Beijing Sanyuan Foods Co Ltd and Chinese conglomerate Fosun Group plan to buy French margarine maker St Hubert for 625 million euros ($733 million), the companies said on Friday.
Sanyuan and Fosun said they had signed an agreement with European private equity firm Montagu to acquire Brassica TopCo S.A. and PPN Management SAS, which are controlling shareholders of St Hubert. Sources had told Reuters Western buyout funds had dropped out of the auction earlier.
Montagu acquired St Hubert from Dairy Crest Plc for 430 million euros in 2012. Set up in 1904, it reported consolidated net turnover of 129 million euros in the 2016 financial year and has 213 employees.
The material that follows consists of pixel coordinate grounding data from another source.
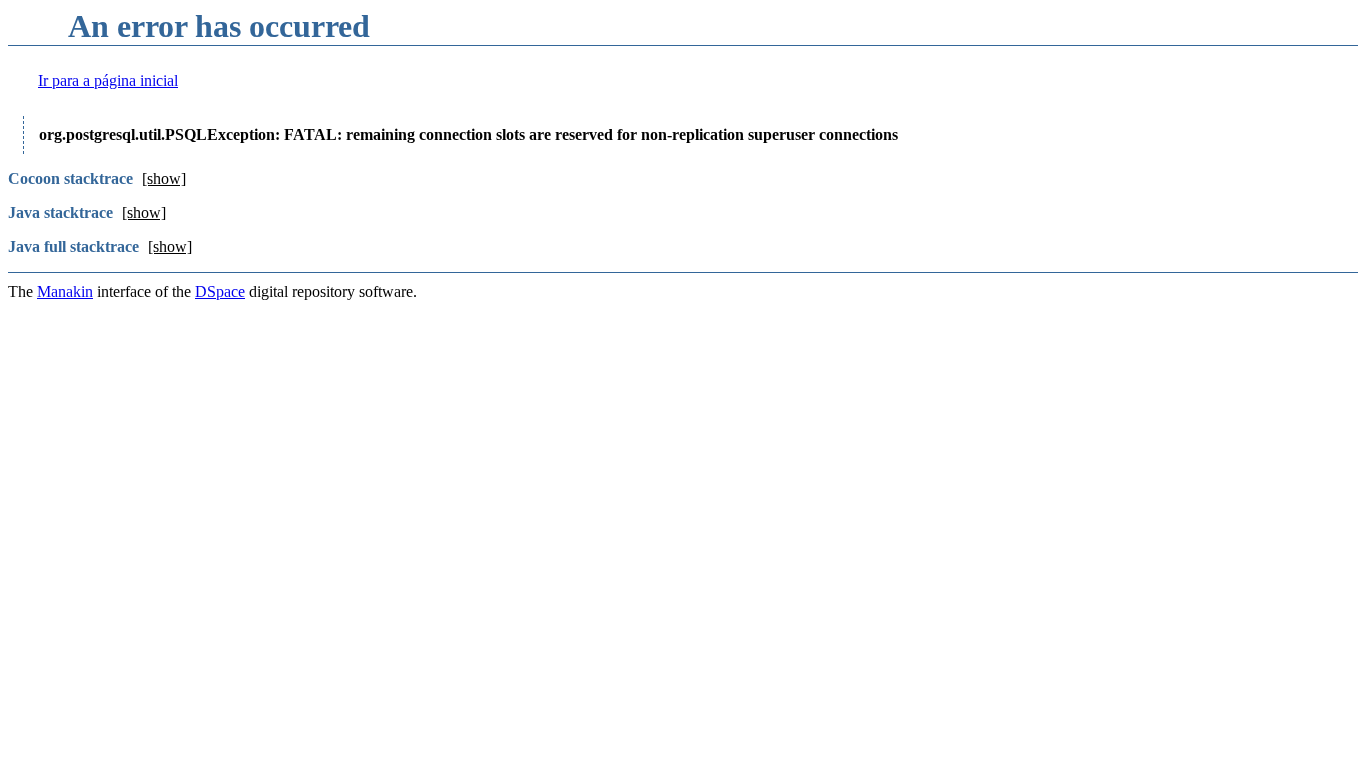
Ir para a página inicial (108, 80)
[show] (164, 178)
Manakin (65, 291)
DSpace (220, 291)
It has more than 40 percent market share in France and almost 70 percent in Italy.
Under pressure to improve margins, global giant Unilever is preparing to spin out its own spreads business, a process which is expected to launch in the autumn with several international buyout funds seen bidding.
The St Hubert deal comes even as Beijing scrutinises overseas acquisitions, which include everything from soccer clubs and hotels to mining firms and chemical makers, to rein in offshore spending by huge Chinese firms.
“The proposed acquisition also introduces healthy and innovative foods into China and is aligned with the government’s policy to support and drive technological innovation,” Fosun Chairman Guo Guangchang said in the statement.
Fosun Group, China’s largest private conglomerate, recently said it had a few French consumer goods companies on its radar including ski resorts and amusement parks operator Compagnie des Alpes. It took control of Club Med in January 2015 after a fierce battle lasting nearly two years with Italian tycoon Andrea Bonomi, the longest takeover fight in French corporate history.
The proposed deal will be submitted to St Hubert’s workers’ council and is subject to approval from relevant competition and regulatory authorities, the statement said. Trading in Sanyuan’s shares, suspended since July 17, will resume on Monday.